Calcium Pyrophosphate Dihydrate Deposition Disease (CPPD, or Pseudogout)
What is calcium pyrophosphate dihydrate crystal deposition disease (CPPD, or pseudogout)?
Calcium pyrophosphate dihydrate crystal deposition disease (CPPD) is a form of arthritis that causes pain, stiffness, tenderness, redness, warmth and swelling (inflammation) in some joints. It usually affects one joint at a time, but sometimes it may affect several joints at once.
The symptoms are similar to the symptoms of other diseases, especially gout (which is why this form of arthritis had the old name of pseudogout – “false gout”). Some symptoms of CPPD may appear to be symptoms of rheumatoid arthritis or osteoarthritis.
CPPD commonly affects the knee or wrist. Less often, it can involve the hips, shoulders, elbows, knuckles, toes or ankles. Rarely it affects the neck and causes neck, shoulder pains, headaches and in some cases fevers. This occurs when the calcium crystals deposit around the dens part of the second cervical vertebra. The condition is called crowned dens syndrome.
Who is affected by CPPD?
CPPD affects both men and women. It occurs more frequently in people as they age, commonly affecting people over age 60.
People who have an increased risk for CPPD include those with:
- A thyroid condition.
- · Kidney failure.
- · Parathyroid disease.
- · Low magnesium.
- · Disorders that affect calcium, phosphate or iron metabolism (such as hemochromatosis).

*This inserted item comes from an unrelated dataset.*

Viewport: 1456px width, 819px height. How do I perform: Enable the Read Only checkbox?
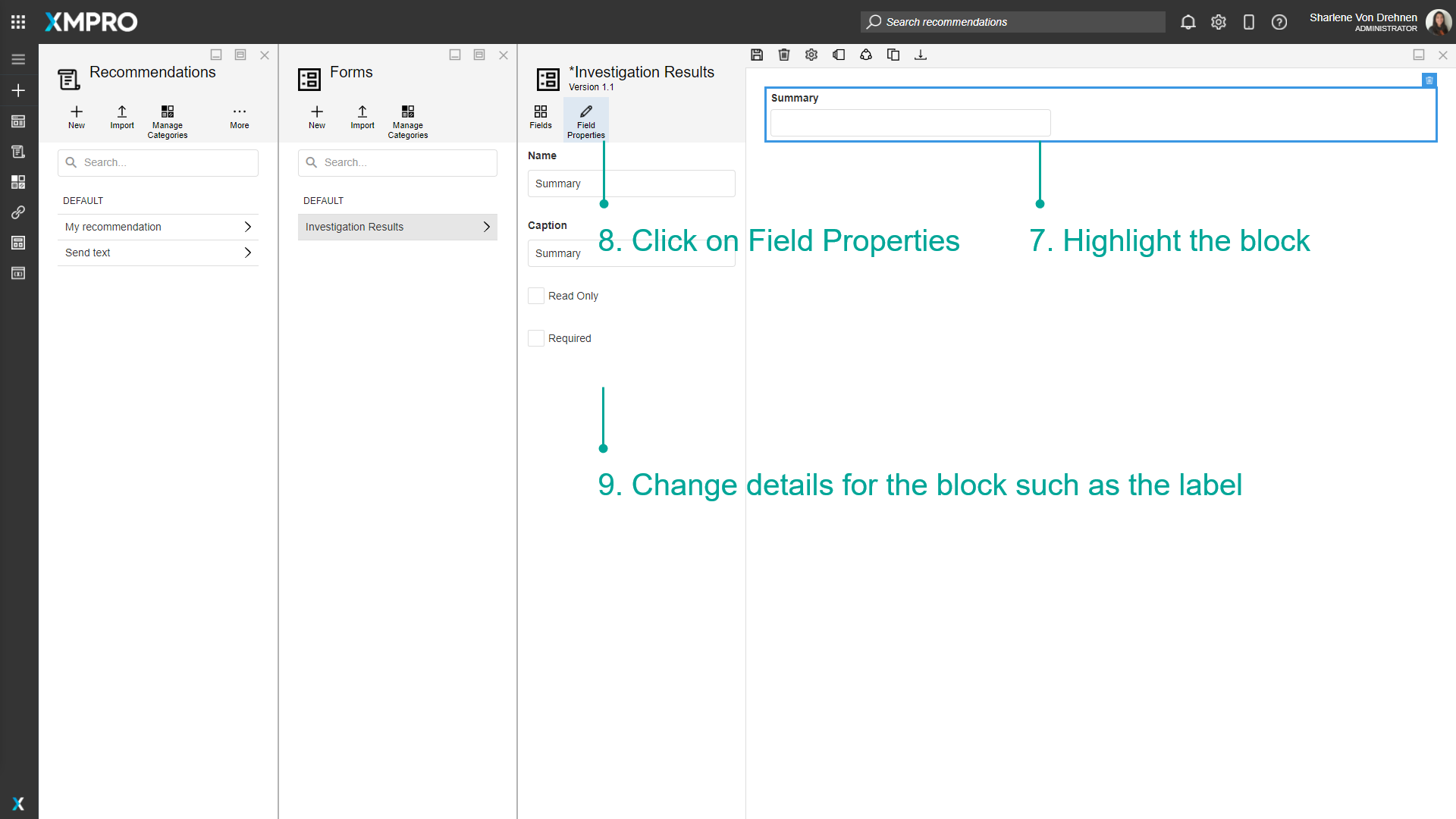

The condition is also commonly present in people who have osteoarthritis/degenerative joint disease. "Attacks" of osteoarthritis associated with pain, swelling and redness of the joint may in fact, in certain cases, be due to CPPD.

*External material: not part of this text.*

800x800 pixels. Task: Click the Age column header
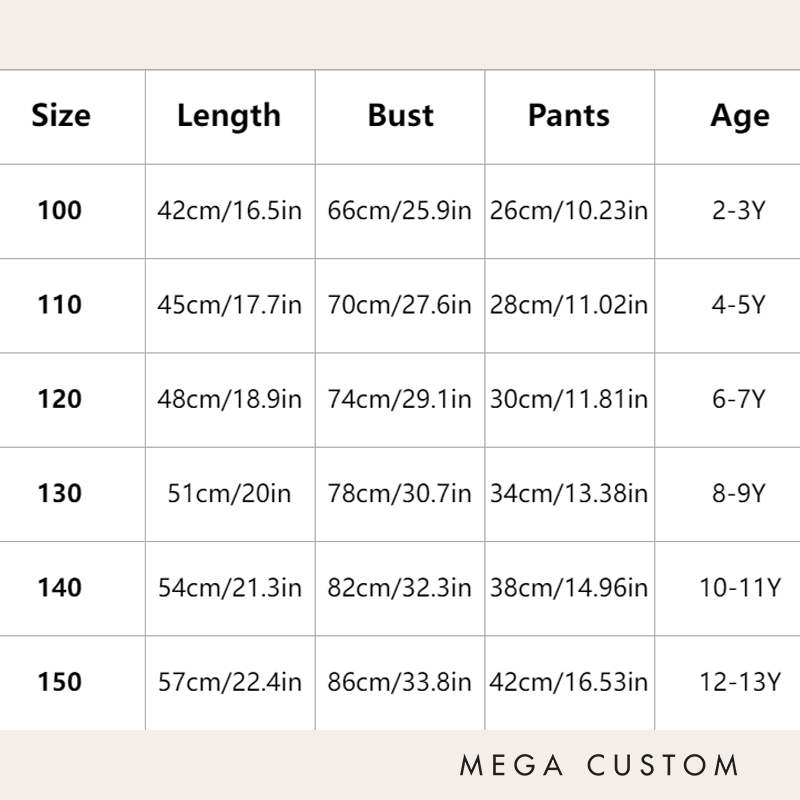coord(740,116)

CPPD in young patients is unusual. Its occurrence should lead the doctor to look for certain metabolic and hereditary disorders.
What are the symptoms of acute calcium pyrophosphate dihydrate crystal deposition (CPPD, or pseudogout)?

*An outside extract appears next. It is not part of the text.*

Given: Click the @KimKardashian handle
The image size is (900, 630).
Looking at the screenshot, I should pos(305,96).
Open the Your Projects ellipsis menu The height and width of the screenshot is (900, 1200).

- Sudden, intense joint pain.
- Swollen joint that is warm and tender to touch.
- Red skin involving the affected joint.
Less often, CPPD may cause persistent swelling, warmth and pain in several joints, and can even mimic rheumatoid arthritis.
What causes CPPD?
This condition results from the abnormal formation of calcium pyrophosphate dihydrate (CPPD) crystals in the cartilage (cartilage is the "cushion" between the bones) or the joint fluid (synovial fluid). This can lead to a sudden attack of arthritis similar to gout.
The cause of abnormal deposits of CPPD crystals in cartilage is often unknown. CPPD crystals may be seen associated with some underlying disorders such as injury to the joint, hyperparathyroidism, hypomagnesemia, hypophosphatasia, hypothyroidism and hemochromatosis. The abnormal formation of CPPD crystals may also be a hereditary trait.